All of which points to a fact that is consistently underplayed in the intellectual histories of the 17th and 18th century, even by Foucault. That is the fundamental shock given to European societies by the discovery of the New World. That discovery is the true before and after in world history – before, there simply was no world history. Really, 1492 should be the year zero.

Before world history was the time when, as the first line in the first Grimm brother’s tale accurately puts it, wishes still worked. That is another aspect of the image of the limited good. When labor and wealth are radically disassociated in an economy that is static, one just over its Malthusian line (that line determined by the ratio of population to the resources that can sustain it), wealth is a matter of accident, or magic, or deception, or predation. The poor fisherman can fish his whole life long, but he will remain pretty much a poor fisherman – unless he pulls up a talking fish that is really an enchanted fish who can grant wishes. Otherwise, though, the fisherman might as well behold the lillies of the field, for he wasn’t going to ever be arrayed in such splendor, no matter how much he, or his wife, spun and toiled.

This static society is defined by its closure. And it is just that closure which was opened up by the discovery of America. Which jolted - “disoriented” – every thing. “Discovery” is a pleasingly dialectical term, on the border between two systems of production. It implies, on the one hand, the finding of something pre-existent – which is of course well within Bataille’s restricted economy and Foster’s limited good. But it came to be used for inventions – that is, additions to the stock of what is. That internal shift parallels the systematic social shift that is the condition of the happiness culture.

In the 17th and 18th century, these shifts could still be envisioned under an older system of categories – magically, as it were. A system in which the older exchanges were all governed by an essential and irresistible scarcity. When Ricden Ricdon gives Rosanie a magic wand to spin as much cloth as she wants to, it turns out to be a magical deception, a ploy for an exchange – one in which Rosanie has to give her soul. That form of exchange disappears, but leaves a trace – we do give our souls to the company store, but souls, in the new world, aren’t currency.

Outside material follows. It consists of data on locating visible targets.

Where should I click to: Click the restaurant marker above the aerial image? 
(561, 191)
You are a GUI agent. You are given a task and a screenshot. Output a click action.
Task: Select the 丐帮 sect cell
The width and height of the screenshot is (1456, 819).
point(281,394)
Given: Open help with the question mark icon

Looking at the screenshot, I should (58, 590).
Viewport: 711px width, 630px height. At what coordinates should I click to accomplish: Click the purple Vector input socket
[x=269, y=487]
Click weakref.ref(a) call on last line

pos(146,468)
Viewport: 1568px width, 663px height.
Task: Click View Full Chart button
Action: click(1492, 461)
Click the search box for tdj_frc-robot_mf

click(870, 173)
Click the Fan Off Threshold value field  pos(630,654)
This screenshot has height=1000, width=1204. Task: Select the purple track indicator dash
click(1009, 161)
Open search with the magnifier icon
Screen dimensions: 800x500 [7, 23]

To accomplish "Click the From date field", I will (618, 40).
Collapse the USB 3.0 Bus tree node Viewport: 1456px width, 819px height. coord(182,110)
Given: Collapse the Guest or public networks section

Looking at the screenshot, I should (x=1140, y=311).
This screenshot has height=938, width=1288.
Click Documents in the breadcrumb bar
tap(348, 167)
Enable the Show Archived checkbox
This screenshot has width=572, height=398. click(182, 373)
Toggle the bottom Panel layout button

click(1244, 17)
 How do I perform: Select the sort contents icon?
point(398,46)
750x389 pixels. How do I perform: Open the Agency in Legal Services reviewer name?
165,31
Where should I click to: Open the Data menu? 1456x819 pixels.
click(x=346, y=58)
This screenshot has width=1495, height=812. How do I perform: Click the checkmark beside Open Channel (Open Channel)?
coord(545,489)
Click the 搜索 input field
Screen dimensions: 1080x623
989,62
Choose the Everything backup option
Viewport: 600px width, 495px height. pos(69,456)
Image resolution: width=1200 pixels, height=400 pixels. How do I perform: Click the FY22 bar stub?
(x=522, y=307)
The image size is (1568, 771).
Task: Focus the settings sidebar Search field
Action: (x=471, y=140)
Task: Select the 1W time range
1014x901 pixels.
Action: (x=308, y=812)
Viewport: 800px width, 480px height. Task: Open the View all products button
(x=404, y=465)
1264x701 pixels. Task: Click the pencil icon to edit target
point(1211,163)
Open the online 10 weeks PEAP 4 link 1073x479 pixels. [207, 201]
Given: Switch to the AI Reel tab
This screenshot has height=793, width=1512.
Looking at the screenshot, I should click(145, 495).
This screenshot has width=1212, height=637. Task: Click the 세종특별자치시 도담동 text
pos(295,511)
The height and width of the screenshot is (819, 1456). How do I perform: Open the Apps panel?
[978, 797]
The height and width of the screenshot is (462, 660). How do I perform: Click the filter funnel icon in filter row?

If we are looking, then, at the conflict between the “cognitive orientation” fixed by the image of the limited good and the cognitive orientation of the expanding economy – ruled over by the certainty that God was Man all along – we can get a better sense of why, for instance, the struggle against “superstition” was conducted with such ferocity in the 18th century. We understand its meaning not on the level at which it was framed by the philosophes – as a question of truth – but on a more fundamental level – the level of the human limit.

1 comment:

Anonymous said...

"In particular, we have thought that there was a fundamental difference in the way that wealth or treasure was perceived by pre-capitalist societies".

Compare and contrast the Latin cognates pecunia, money, and pecus, beast, from which it derived (paradoxically, the easier and more regular declensions and conjugations which we learn first were the less common usages; it was familiarity that taught people the oddities of the harder ones, while oddities among less common usages fell away). Anyway, wealth in such early societies consisted in chattels - cognate with cattle, of course - precisely because land was not then at a premium and such working or food animals had value in use; they were operating rather than working capital. That lack of premium made slavery part of the same approach, of course.

On sale of souls - most deals with the devil were set up analogous to mortgages on land rather than sales proper, echoing the practice of an era in which land was at a premium, and wealth largely consisted in that considered as fixed capital which nobody would ever willingly alienate.